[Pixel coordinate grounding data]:
-=-=-=-=-
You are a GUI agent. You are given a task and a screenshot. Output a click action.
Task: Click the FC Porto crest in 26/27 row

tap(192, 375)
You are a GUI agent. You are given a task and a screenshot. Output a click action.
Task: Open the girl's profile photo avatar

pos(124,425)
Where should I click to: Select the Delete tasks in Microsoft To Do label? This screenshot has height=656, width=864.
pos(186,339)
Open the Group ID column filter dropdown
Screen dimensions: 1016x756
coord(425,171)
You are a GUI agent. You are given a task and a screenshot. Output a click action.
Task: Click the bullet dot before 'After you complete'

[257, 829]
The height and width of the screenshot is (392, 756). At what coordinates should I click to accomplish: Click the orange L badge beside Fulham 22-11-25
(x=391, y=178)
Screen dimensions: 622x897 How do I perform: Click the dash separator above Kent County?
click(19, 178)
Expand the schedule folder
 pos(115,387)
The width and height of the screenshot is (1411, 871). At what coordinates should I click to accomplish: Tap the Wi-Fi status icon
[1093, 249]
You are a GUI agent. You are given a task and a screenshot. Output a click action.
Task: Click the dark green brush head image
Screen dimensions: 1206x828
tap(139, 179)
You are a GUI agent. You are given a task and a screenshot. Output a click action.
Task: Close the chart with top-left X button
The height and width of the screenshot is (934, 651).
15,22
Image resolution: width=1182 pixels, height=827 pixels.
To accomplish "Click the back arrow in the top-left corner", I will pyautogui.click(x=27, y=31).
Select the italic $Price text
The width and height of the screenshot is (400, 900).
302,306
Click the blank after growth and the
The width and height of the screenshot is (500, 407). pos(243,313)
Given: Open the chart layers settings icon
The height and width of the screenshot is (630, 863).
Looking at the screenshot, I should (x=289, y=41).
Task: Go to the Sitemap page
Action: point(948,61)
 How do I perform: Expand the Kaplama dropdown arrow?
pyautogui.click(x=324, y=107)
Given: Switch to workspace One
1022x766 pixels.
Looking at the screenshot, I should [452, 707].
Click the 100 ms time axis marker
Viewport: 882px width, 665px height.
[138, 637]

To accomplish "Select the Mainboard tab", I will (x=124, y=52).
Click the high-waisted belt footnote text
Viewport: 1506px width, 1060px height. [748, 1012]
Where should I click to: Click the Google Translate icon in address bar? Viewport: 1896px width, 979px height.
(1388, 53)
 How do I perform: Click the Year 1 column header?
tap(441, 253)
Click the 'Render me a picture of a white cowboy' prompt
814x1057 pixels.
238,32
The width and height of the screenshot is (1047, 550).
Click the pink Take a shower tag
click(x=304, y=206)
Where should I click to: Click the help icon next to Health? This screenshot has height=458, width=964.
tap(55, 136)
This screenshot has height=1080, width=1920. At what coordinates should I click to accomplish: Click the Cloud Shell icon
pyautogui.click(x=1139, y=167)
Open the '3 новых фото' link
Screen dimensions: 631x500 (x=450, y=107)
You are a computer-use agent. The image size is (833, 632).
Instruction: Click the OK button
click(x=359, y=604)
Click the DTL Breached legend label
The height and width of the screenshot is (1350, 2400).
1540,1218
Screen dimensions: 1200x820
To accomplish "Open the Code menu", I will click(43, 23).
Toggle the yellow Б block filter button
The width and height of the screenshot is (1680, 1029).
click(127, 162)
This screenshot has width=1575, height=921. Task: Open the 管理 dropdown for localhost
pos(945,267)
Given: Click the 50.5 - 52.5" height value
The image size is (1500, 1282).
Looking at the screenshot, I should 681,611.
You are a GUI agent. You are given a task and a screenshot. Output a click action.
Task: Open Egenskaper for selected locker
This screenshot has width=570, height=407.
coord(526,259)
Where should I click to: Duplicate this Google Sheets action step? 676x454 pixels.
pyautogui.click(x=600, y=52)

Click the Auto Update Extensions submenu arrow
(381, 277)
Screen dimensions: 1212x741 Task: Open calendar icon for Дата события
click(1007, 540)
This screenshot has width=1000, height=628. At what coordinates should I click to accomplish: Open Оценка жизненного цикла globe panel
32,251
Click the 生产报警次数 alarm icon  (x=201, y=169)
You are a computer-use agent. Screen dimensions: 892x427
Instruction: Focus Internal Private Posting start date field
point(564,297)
-=-=-=-=-
[Work task]: Please set down exactly the lines running from the one with "814x1057 pixels." to the last line of the entries above, both of them included, and no others.

[Solved problem]:
814x1057 pixels.
238,32
The width and height of the screenshot is (1047, 550).
Click the pink Take a shower tag
click(x=304, y=206)
Where should I click to: Click the help icon next to Health? This screenshot has height=458, width=964.
tap(55, 136)
This screenshot has height=1080, width=1920. At what coordinates should I click to accomplish: Click the Cloud Shell icon
pyautogui.click(x=1139, y=167)
Open the '3 новых фото' link
Screen dimensions: 631x500 (x=450, y=107)
You are a computer-use agent. The image size is (833, 632).
Instruction: Click the OK button
click(x=359, y=604)
Click the DTL Breached legend label
The height and width of the screenshot is (1350, 2400).
1540,1218
Screen dimensions: 1200x820
To accomplish "Open the Code menu", I will click(43, 23).
Toggle the yellow Б block filter button
The width and height of the screenshot is (1680, 1029).
click(127, 162)
This screenshot has width=1575, height=921. Task: Open the 管理 dropdown for localhost
pos(945,267)
Given: Click the 50.5 - 52.5" height value
The image size is (1500, 1282).
Looking at the screenshot, I should 681,611.
You are a GUI agent. You are given a task and a screenshot. Output a click action.
Task: Open Egenskaper for selected locker
This screenshot has width=570, height=407.
coord(526,259)
Where should I click to: Duplicate this Google Sheets action step? 676x454 pixels.
pyautogui.click(x=600, y=52)

Click the Auto Update Extensions submenu arrow
(381, 277)
Screen dimensions: 1212x741 Task: Open calendar icon for Дата события
click(1007, 540)
This screenshot has width=1000, height=628. At what coordinates should I click to accomplish: Open Оценка жизненного цикла globe panel
32,251
Click the 生产报警次数 alarm icon  (x=201, y=169)
You are a computer-use agent. Screen dimensions: 892x427
Instruction: Focus Internal Private Posting start date field
point(564,297)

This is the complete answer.